05 Feb 2014
In this post, I briefly motivate the use of causality in distributed systems, discuss (likely) fundamental lower bounds on metadata overheads required to capture it, and discuss four strategies for circumventing these overheads.
Why care about causality?
In 1978, Leslie Lamport introduced the important concept of partial ordering in distributed systems: given a partial view over global system state, how can we safely say whether a particular event “happens before” another? Instead of relying on a total order (e.g., using synchronized clocks) to order events, Lamport’s proposed “happens-before” relation captures dependencies between events as a partial order: “happens-before” reflects the order of events within each process as well as the order of events across processes, captured via message channels. This formulation conveniently means that reasoning about “happens-before” does not require synchronous coordination between processes and also captures the possibility that two events may be completely independent of one another (i.e., are concurrent; just like light cones in the real world). Accordingly, “happens-before” is a powerful concept and forms the basis of causality in distributed systems, which is used in many contexts:
Distributed snapshot algorithms (e.g., consistent cuts) and global predicate detection algorithms typically leverage causal ordering for efficient execution (e.g., enable consistent snapshots without forcing processes to pause). This is particularly useful in debugging.
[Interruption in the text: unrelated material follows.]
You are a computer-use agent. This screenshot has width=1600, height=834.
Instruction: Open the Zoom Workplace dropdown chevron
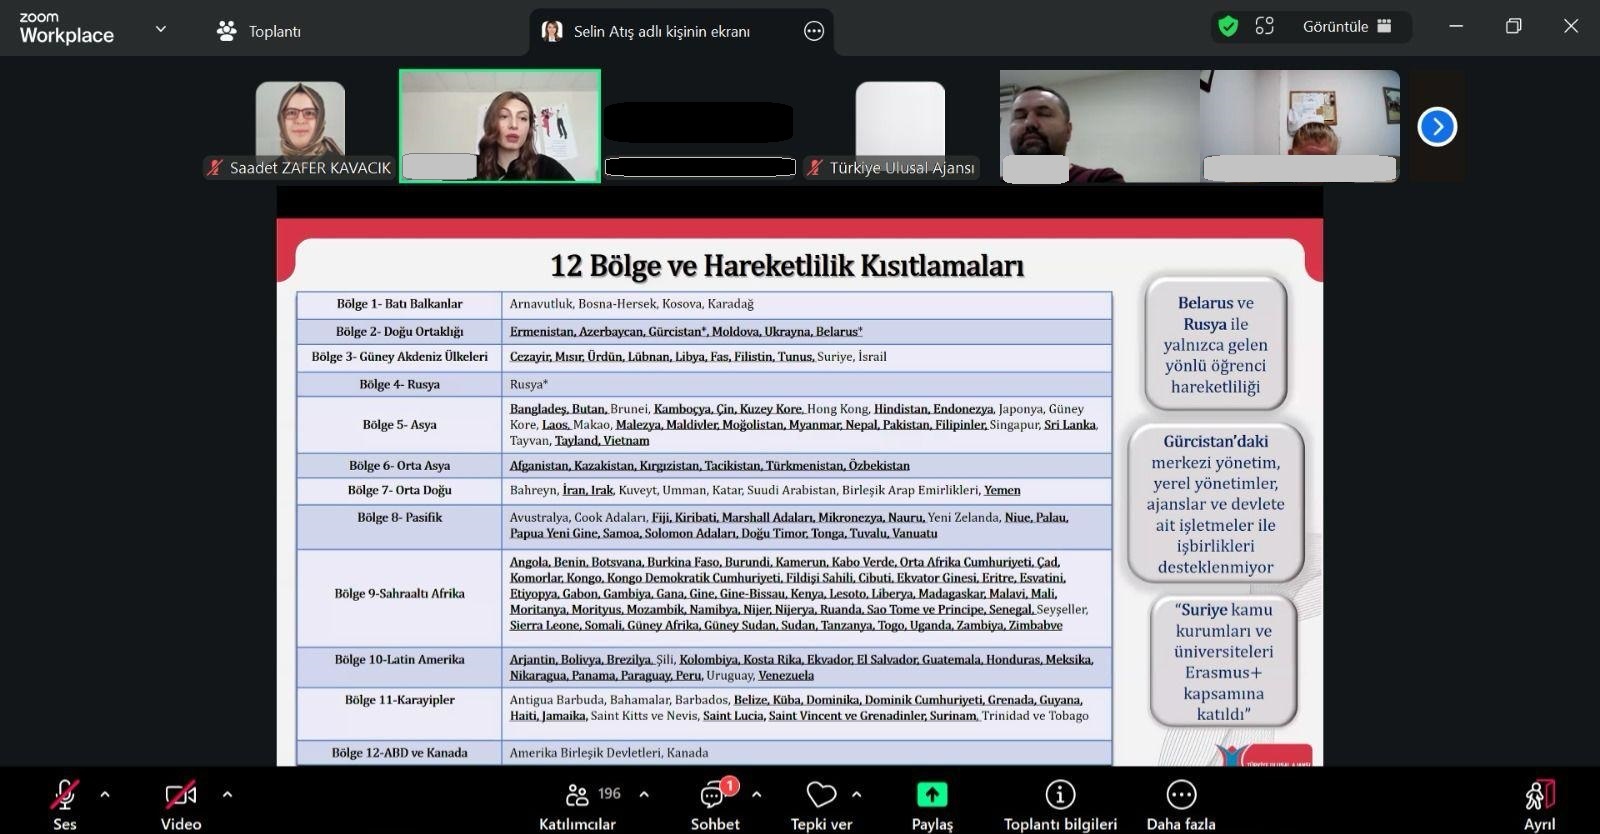[161, 30]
Causal consistency and causal broadcast provide databases and messaging systems with ordering guarantees that respect Lamport’s “happens-before” relation. This means, for example, that replies on Twitter won’t be seen without their parent Tweets. These two use cases in particular have recently seen a resurgence of interest in the research community.
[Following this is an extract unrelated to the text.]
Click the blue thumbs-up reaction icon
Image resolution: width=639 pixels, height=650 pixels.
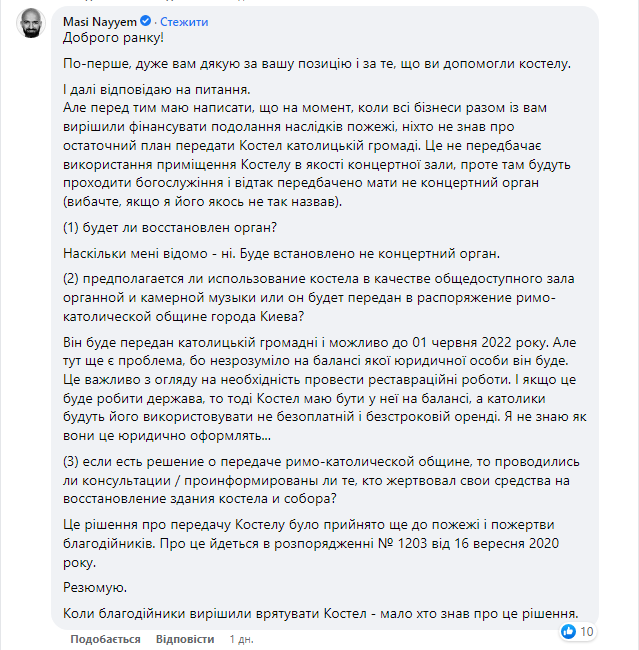coord(568,631)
As a theoretical construct and, increasingly, in real-world distributed systems, causality is important. I’ll defer a full description and discussion of causality to the expansive literature (here’s a survey, and here’s my favorite—check out that subtitle!). Instead, I want to ask a specific question: what does causality cost?
Causality is expensive
To use causal ordering, we need some way to capture it via a data structure or other piece of information. There are a variety of techniques for doing so in the literature that you may have heard of, like vector clocks (note that the related Lamport clocks don’t allow us to distinguish between “concurrent” and “earlier” events). If you’re familiar with vector clocks, you’ll know that each process in the system requires a position in the data structure; this means that, with N processes, each vector clock takes up O(N) space.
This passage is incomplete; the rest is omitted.